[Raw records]
— begin —

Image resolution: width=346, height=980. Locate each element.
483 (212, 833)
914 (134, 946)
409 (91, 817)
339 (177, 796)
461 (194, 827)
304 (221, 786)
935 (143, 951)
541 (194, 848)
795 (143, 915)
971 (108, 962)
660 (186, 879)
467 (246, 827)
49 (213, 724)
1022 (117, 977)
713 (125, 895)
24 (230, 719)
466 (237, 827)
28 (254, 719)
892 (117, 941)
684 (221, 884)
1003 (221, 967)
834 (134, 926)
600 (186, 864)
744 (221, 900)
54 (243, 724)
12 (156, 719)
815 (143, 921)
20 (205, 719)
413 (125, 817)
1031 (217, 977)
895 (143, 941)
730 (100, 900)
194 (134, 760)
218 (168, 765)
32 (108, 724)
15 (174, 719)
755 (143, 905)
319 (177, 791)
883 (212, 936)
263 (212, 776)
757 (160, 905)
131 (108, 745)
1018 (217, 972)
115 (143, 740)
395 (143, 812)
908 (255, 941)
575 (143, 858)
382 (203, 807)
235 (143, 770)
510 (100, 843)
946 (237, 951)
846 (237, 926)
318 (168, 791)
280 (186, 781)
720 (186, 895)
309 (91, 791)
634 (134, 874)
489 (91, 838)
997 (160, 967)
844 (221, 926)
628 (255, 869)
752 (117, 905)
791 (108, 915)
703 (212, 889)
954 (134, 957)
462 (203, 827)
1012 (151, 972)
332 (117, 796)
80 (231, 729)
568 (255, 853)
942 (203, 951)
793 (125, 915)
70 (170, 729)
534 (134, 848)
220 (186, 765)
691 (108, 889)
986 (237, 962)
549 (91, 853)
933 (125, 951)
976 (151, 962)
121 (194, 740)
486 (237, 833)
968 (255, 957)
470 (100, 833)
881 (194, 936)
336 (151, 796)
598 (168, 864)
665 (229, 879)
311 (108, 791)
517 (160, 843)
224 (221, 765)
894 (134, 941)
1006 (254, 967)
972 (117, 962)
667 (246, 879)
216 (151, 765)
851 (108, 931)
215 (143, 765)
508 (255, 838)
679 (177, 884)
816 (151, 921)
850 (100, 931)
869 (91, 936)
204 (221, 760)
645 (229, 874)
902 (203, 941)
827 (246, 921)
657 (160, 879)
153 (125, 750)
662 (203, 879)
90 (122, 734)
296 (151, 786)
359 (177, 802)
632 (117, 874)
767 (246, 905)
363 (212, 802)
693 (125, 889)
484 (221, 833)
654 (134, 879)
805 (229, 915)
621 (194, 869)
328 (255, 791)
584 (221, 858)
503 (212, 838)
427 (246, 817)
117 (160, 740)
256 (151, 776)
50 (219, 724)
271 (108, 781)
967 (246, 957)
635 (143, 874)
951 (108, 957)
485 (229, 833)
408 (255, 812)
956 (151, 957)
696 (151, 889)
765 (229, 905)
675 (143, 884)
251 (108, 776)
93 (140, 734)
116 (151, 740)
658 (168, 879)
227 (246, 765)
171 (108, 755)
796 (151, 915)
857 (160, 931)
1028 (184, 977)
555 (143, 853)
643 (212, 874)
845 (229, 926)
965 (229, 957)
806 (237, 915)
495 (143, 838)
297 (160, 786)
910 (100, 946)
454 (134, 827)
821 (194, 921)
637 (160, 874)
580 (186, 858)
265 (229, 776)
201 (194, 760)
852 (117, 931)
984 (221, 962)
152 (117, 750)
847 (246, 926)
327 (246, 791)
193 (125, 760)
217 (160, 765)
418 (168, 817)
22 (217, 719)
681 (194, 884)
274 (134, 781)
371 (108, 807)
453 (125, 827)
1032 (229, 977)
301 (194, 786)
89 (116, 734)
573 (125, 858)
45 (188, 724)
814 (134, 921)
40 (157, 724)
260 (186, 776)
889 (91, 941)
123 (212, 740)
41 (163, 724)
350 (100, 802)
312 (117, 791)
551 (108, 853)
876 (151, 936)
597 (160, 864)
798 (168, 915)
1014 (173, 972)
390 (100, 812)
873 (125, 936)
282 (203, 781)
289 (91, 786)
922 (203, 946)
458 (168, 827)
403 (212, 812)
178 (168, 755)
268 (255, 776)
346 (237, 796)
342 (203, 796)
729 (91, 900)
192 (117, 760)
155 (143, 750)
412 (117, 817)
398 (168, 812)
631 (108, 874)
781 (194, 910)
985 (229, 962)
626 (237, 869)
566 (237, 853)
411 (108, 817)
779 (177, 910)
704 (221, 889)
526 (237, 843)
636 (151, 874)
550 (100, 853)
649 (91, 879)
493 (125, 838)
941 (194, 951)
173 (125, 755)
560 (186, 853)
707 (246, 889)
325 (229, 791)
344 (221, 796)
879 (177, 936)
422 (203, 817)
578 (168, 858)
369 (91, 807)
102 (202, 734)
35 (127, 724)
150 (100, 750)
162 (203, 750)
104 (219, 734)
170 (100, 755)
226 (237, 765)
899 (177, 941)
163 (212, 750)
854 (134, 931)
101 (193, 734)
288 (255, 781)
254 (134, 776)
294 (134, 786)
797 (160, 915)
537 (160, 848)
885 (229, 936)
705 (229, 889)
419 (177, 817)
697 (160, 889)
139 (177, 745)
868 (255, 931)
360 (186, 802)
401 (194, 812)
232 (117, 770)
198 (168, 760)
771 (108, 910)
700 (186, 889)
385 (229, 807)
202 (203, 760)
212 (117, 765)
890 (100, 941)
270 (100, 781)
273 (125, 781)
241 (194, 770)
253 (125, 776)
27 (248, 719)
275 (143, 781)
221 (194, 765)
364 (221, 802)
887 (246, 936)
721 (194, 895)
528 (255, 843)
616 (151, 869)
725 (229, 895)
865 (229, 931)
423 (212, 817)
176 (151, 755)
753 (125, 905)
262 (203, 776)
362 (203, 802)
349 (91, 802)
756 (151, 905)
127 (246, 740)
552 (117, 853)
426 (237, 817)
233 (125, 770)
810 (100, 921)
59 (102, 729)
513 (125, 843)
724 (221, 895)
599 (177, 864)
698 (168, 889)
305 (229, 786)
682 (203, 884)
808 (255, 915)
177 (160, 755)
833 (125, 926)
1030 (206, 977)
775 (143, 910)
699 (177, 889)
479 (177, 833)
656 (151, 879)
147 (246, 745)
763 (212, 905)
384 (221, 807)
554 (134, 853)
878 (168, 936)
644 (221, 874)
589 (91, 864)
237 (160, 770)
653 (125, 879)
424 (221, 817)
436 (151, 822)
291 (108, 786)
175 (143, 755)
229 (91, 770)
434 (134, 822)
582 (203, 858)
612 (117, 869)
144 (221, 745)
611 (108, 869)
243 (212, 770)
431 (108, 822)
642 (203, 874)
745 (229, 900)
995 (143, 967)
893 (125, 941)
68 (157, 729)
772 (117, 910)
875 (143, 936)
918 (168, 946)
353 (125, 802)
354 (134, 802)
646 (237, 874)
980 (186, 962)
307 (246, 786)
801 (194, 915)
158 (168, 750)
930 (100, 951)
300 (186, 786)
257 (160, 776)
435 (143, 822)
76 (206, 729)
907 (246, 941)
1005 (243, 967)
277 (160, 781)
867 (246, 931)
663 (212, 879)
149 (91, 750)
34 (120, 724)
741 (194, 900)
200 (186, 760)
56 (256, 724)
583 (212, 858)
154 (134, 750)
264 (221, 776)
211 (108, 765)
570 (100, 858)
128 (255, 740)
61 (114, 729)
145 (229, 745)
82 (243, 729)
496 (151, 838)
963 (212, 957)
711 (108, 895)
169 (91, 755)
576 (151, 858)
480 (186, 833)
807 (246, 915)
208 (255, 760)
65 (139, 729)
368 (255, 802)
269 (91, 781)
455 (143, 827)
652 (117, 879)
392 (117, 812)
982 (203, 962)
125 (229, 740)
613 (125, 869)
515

— end —

### Required work
Reproduce every item above line for line, changing nothing.

### Output for this exercise
Image resolution: width=346, height=980. Locate each element.
483 (212, 833)
914 (134, 946)
409 (91, 817)
339 (177, 796)
461 (194, 827)
304 (221, 786)
935 (143, 951)
541 (194, 848)
795 (143, 915)
971 (108, 962)
660 (186, 879)
467 (246, 827)
49 (213, 724)
1022 (117, 977)
713 (125, 895)
24 (230, 719)
466 (237, 827)
28 (254, 719)
892 (117, 941)
684 (221, 884)
1003 (221, 967)
834 (134, 926)
600 (186, 864)
744 (221, 900)
54 (243, 724)
12 (156, 719)
815 (143, 921)
20 (205, 719)
413 (125, 817)
1031 (217, 977)
895 (143, 941)
730 (100, 900)
194 (134, 760)
218 (168, 765)
32 (108, 724)
15 (174, 719)
755 (143, 905)
319 (177, 791)
883 (212, 936)
263 (212, 776)
757 (160, 905)
131 (108, 745)
1018 (217, 972)
115 (143, 740)
395 (143, 812)
908 (255, 941)
575 (143, 858)
382 (203, 807)
235 (143, 770)
510 (100, 843)
946 (237, 951)
846 (237, 926)
318 (168, 791)
280 (186, 781)
720 (186, 895)
309 (91, 791)
634 (134, 874)
489 (91, 838)
997 (160, 967)
844 (221, 926)
628 (255, 869)
752 (117, 905)
791 (108, 915)
703 (212, 889)
954 (134, 957)
462 (203, 827)
1012 (151, 972)
332 (117, 796)
80 (231, 729)
568 (255, 853)
942 (203, 951)
793 (125, 915)
70 (170, 729)
534 (134, 848)
220 (186, 765)
691 (108, 889)
986 (237, 962)
549 (91, 853)
933 (125, 951)
976 (151, 962)
121 (194, 740)
486 (237, 833)
968 (255, 957)
470 (100, 833)
881 (194, 936)
336 (151, 796)
598 (168, 864)
665 (229, 879)
311 (108, 791)
517 (160, 843)
224 (221, 765)
894 (134, 941)
1006 (254, 967)
972 (117, 962)
667 (246, 879)
216 (151, 765)
851 (108, 931)
215 (143, 765)
508 (255, 838)
679 (177, 884)
816 (151, 921)
850 (100, 931)
869 (91, 936)
204 (221, 760)
645 (229, 874)
902 (203, 941)
827 (246, 921)
657 (160, 879)
153 (125, 750)
662 (203, 879)
90 (122, 734)
296 (151, 786)
359 (177, 802)
632 (117, 874)
767 (246, 905)
363 (212, 802)
693 (125, 889)
484 (221, 833)
654 (134, 879)
805 (229, 915)
621 (194, 869)
328 (255, 791)
584 (221, 858)
503 (212, 838)
427 (246, 817)
117 (160, 740)
256 (151, 776)
50 (219, 724)
271 (108, 781)
967 (246, 957)
635 (143, 874)
951 (108, 957)
485 (229, 833)
408 (255, 812)
956 (151, 957)
696 (151, 889)
765 (229, 905)
675 (143, 884)
251 (108, 776)
93 (140, 734)
116 (151, 740)
658 (168, 879)
227 (246, 765)
171 (108, 755)
796 (151, 915)
857 (160, 931)
1028 (184, 977)
555 (143, 853)
643 (212, 874)
845 (229, 926)
965 (229, 957)
806 (237, 915)
495 (143, 838)
297 (160, 786)
910 (100, 946)
454 (134, 827)
821 (194, 921)
637 (160, 874)
580 (186, 858)
265 (229, 776)
201 (194, 760)
852 (117, 931)
984 (221, 962)
152 (117, 750)
847 (246, 926)
327 (246, 791)
193 (125, 760)
217 (160, 765)
418 (168, 817)
22 (217, 719)
681 (194, 884)
274 (134, 781)
371 (108, 807)
453 (125, 827)
1032 (229, 977)
301 (194, 786)
89 (116, 734)
573 (125, 858)
45 (188, 724)
814 (134, 921)
40 (157, 724)
260 (186, 776)
889 (91, 941)
123 (212, 740)
41 (163, 724)
350 (100, 802)
312 (117, 791)
551 (108, 853)
876 (151, 936)
597 (160, 864)
798 (168, 915)
1014 (173, 972)
390 (100, 812)
873 (125, 936)
282 (203, 781)
289 (91, 786)
922 (203, 946)
458 (168, 827)
403 (212, 812)
178 (168, 755)
268 (255, 776)
346 (237, 796)
342 (203, 796)
729 (91, 900)
192 (117, 760)
155 (143, 750)
412 (117, 817)
398 (168, 812)
631 (108, 874)
781 (194, 910)
985 (229, 962)
626 (237, 869)
566 (237, 853)
411 (108, 817)
779 (177, 910)
704 (221, 889)
526 (237, 843)
636 (151, 874)
550 (100, 853)
649 (91, 879)
493 (125, 838)
941 (194, 951)
173 (125, 755)
560 (186, 853)
707 (246, 889)
325 (229, 791)
344 (221, 796)
879 (177, 936)
422 (203, 817)
578 (168, 858)
369 (91, 807)
102 (202, 734)
35 (127, 724)
150 (100, 750)
162 (203, 750)
104 (219, 734)
170 (100, 755)
226 (237, 765)
899 (177, 941)
163 (212, 750)
854 (134, 931)
101 (193, 734)
288 (255, 781)
254 (134, 776)
294 (134, 786)
797 (160, 915)
537 (160, 848)
885 (229, 936)
705 (229, 889)
419 (177, 817)
697 (160, 889)
139 (177, 745)
868 (255, 931)
360 (186, 802)
401 (194, 812)
232 (117, 770)
198 (168, 760)
771 (108, 910)
700 (186, 889)
385 (229, 807)
202 (203, 760)
212 (117, 765)
890 (100, 941)
270 (100, 781)
273 (125, 781)
241 (194, 770)
253 (125, 776)
27 (248, 719)
275 (143, 781)
221 (194, 765)
364 (221, 802)
887 (246, 936)
721 (194, 895)
528 (255, 843)
616 (151, 869)
725 (229, 895)
865 (229, 931)
423 (212, 817)
176 (151, 755)
753 (125, 905)
262 (203, 776)
362 (203, 802)
349 (91, 802)
756 (151, 905)
127 (246, 740)
552 (117, 853)
426 (237, 817)
233 (125, 770)
810 (100, 921)
59 (102, 729)
513 (125, 843)
724 (221, 895)
599 (177, 864)
698 (168, 889)
305 (229, 786)
682 (203, 884)
808 (255, 915)
177 (160, 755)
833 (125, 926)
1030 (206, 977)
775 (143, 910)
699 (177, 889)
479 (177, 833)
656 (151, 879)
147 (246, 745)
763 (212, 905)
384 (221, 807)
554 (134, 853)
878 (168, 936)
644 (221, 874)
589 (91, 864)
237 (160, 770)
653 (125, 879)
424 (221, 817)
436 (151, 822)
291 (108, 786)
175 (143, 755)
229 (91, 770)
434 (134, 822)
582 (203, 858)
612 (117, 869)
144 (221, 745)
611 (108, 869)
243 (212, 770)
431 (108, 822)
642 (203, 874)
745 (229, 900)
995 (143, 967)
893 (125, 941)
68 (157, 729)
772 (117, 910)
875 (143, 936)
918 (168, 946)
353 (125, 802)
354 (134, 802)
646 (237, 874)
980 (186, 962)
307 (246, 786)
801 (194, 915)
158 (168, 750)
930 (100, 951)
300 (186, 786)
257 (160, 776)
435 (143, 822)
76 (206, 729)
907 (246, 941)
1005 (243, 967)
277 (160, 781)
867 (246, 931)
663 (212, 879)
149 (91, 750)
34 (120, 724)
741 (194, 900)
200 (186, 760)
56 (256, 724)
583 (212, 858)
154 (134, 750)
264 (221, 776)
211 (108, 765)
570 (100, 858)
128 (255, 740)
61 (114, 729)
145 (229, 745)
82 (243, 729)
496 (151, 838)
963 (212, 957)
711 (108, 895)
169 (91, 755)
576 (151, 858)
480 (186, 833)
807 (246, 915)
208 (255, 760)
65 (139, 729)
368 (255, 802)
269 (91, 781)
455 (143, 827)
652 (117, 879)
392 (117, 812)
982 (203, 962)
125 (229, 740)
613 (125, 869)
515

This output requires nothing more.